* [Your goal] Output the lines of the records exactly, from the first through the one containing "You are a computer-use". Omit all pictures.

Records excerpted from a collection
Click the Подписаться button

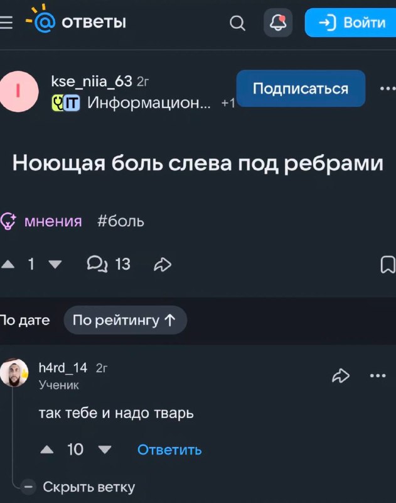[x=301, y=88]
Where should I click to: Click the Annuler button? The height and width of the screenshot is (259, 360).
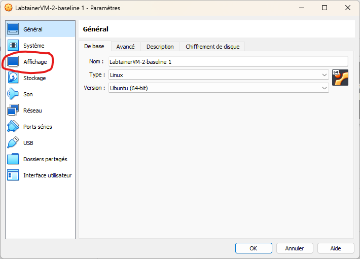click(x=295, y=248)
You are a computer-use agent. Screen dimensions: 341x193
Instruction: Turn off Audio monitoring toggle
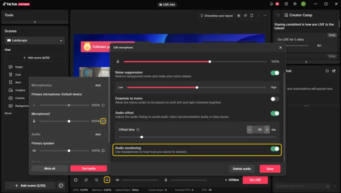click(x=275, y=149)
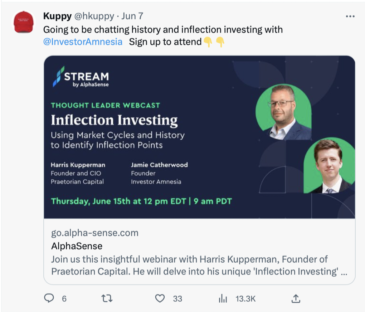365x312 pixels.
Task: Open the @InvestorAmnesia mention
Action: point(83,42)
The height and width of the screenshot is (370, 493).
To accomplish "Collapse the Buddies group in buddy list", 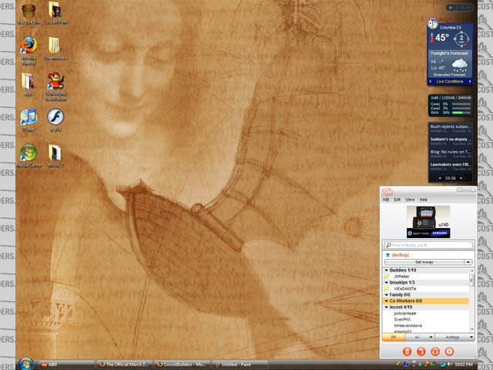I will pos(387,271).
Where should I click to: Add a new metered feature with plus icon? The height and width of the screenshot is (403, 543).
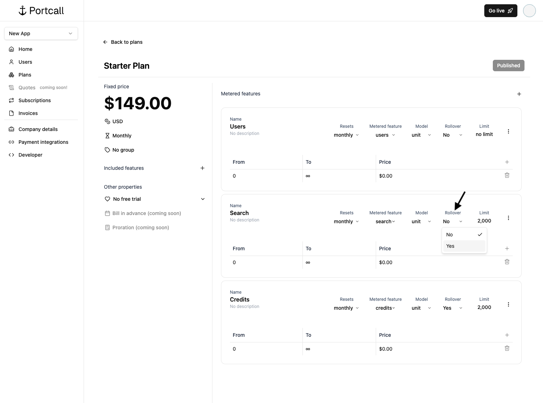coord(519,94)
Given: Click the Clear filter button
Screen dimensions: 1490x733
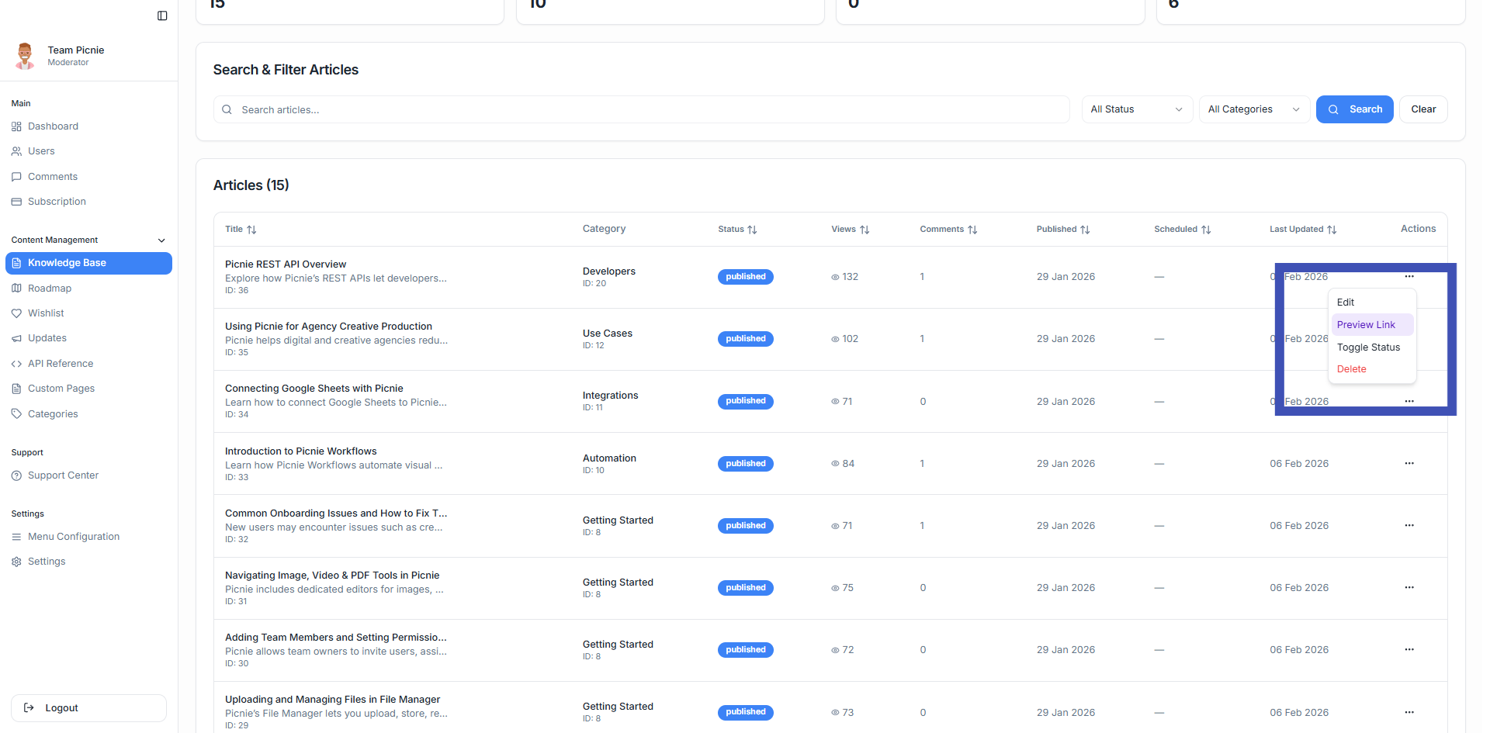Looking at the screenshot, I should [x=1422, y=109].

* [Output of the exercise]
Click the Подписаться button

[x=301, y=88]
Where should I click to: Click the Annuler button? The height and width of the screenshot is (259, 360).
click(x=295, y=248)
You are a computer-use agent. Screen dimensions: 341x193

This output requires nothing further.